Das Sterben ist aus unserem Alltag weitgehend verbannt, es gehört aber dennoch zum
Leben, und die Beschäftigung mit ihm ist unumgänglich und durchaus gewinnbringend.
Andererseits entfachte die filmische Auseinandersetzung mit einem ethisch so brisanten
Thema wie Sterbehilfe zum Teil sehr heftige öffentliche Debatten. Daher sind die Filme
"Million Dollar Baby" und "Das Meer in mir" umstritten.
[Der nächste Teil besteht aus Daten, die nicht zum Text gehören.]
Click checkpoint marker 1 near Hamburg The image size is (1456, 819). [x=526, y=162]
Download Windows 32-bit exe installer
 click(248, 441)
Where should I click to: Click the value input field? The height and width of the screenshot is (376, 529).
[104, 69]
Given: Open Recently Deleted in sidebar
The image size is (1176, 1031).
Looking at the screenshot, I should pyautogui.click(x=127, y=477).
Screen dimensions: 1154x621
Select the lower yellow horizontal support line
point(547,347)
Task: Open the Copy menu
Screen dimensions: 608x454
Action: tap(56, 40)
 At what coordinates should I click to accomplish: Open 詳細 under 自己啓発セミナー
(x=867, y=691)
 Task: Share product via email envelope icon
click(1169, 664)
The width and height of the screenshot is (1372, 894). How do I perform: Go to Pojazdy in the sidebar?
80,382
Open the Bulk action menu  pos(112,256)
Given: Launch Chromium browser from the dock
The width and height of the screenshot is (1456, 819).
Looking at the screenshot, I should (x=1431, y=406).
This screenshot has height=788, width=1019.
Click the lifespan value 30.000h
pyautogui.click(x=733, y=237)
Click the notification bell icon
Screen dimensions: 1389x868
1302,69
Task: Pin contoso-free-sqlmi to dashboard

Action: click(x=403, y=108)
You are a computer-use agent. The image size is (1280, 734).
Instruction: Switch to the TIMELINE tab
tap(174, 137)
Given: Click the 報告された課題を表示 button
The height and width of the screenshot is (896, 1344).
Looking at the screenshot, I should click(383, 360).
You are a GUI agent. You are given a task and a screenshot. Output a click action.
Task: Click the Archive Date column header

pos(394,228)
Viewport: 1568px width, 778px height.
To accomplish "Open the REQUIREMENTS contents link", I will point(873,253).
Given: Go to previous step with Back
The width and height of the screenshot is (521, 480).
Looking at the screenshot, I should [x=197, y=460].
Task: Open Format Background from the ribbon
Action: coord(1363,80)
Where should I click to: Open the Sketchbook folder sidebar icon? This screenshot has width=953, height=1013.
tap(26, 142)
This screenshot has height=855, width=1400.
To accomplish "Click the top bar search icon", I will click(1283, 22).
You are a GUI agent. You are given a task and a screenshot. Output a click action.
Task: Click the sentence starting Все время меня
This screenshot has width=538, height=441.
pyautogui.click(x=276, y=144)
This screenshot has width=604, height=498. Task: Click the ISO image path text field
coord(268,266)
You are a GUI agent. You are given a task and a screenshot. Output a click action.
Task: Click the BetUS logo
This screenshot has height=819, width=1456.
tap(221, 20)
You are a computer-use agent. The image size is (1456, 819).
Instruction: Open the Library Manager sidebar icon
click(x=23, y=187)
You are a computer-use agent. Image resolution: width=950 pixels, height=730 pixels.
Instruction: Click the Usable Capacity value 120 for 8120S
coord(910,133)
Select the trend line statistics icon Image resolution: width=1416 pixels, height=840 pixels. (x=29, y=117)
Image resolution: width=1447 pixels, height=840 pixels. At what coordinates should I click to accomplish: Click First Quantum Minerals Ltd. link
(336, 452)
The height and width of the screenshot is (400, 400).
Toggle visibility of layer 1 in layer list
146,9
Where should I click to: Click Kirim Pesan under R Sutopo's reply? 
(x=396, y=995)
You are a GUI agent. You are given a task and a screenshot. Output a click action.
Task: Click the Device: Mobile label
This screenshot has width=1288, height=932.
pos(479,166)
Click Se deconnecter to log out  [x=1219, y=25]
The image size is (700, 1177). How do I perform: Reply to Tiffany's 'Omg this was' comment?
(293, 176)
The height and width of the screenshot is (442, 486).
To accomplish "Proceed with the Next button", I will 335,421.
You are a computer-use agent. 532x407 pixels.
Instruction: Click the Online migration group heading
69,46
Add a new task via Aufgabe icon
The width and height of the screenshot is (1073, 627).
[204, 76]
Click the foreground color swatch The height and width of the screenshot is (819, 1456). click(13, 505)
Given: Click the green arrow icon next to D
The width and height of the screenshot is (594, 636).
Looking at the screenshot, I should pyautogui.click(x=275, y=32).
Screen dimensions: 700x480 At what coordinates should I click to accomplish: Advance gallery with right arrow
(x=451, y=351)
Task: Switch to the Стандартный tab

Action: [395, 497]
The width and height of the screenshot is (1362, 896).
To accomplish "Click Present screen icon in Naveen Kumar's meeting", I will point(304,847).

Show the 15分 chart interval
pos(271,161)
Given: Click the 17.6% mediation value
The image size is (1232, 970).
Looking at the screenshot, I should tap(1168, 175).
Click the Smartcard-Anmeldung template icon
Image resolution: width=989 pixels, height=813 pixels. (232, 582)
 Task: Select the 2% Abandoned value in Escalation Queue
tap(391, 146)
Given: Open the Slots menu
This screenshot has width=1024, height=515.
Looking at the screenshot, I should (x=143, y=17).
Aber auch Pedro Almodóvars "Sprich mit ihr" sorgte für Diskussionen: in Bezug auf die
Darstellung der Komapatientinnen, des sexuellen Missbrauchs, des (ironisiert) dominanten
männlichen Blicks auf die zur Passivität verdammten Frauen und auch auf den Umgang
mit Tieren in den Stierkampf-Szenen (bei deren Dreharbeiten Stiere getötet wurden).
Die meisten Kritikerinnen und Kritiker bescheinigten den drei Filmen eine außergewöhnlich
hohe filmische Qualität; der jeweils eine bzw. die vier "Oscars" (Million Dollar Baby)
werden ihnen in formaler Hinsicht also gegönnt. Umstritten ist die Umsetzung bestimmter
an sich schon brisanter Themen.
Besonders in die Kritik gerieten "Million Dollar Baby" und "Das Meer in mir". Ihnen wird
vorgeworfen, aktive Sterbehilfe einseitig, zu positiv, darzustellen, damit den unverfügbaren
Wert des einzelnen Lebens zu missachten und die Hemmschwelle zur Tötung
herabzusetzen. Gegen "Million Dollar Baby" brachten KritikerInnen vor, der Film stelle das
Leben mit einer Behinderung als unzumutbar dar, etwa indem er Maggies Leid noch durch
eine miserable Pflege (Druckgeschwüre und Beinamputation sind durchaus vermeidbar)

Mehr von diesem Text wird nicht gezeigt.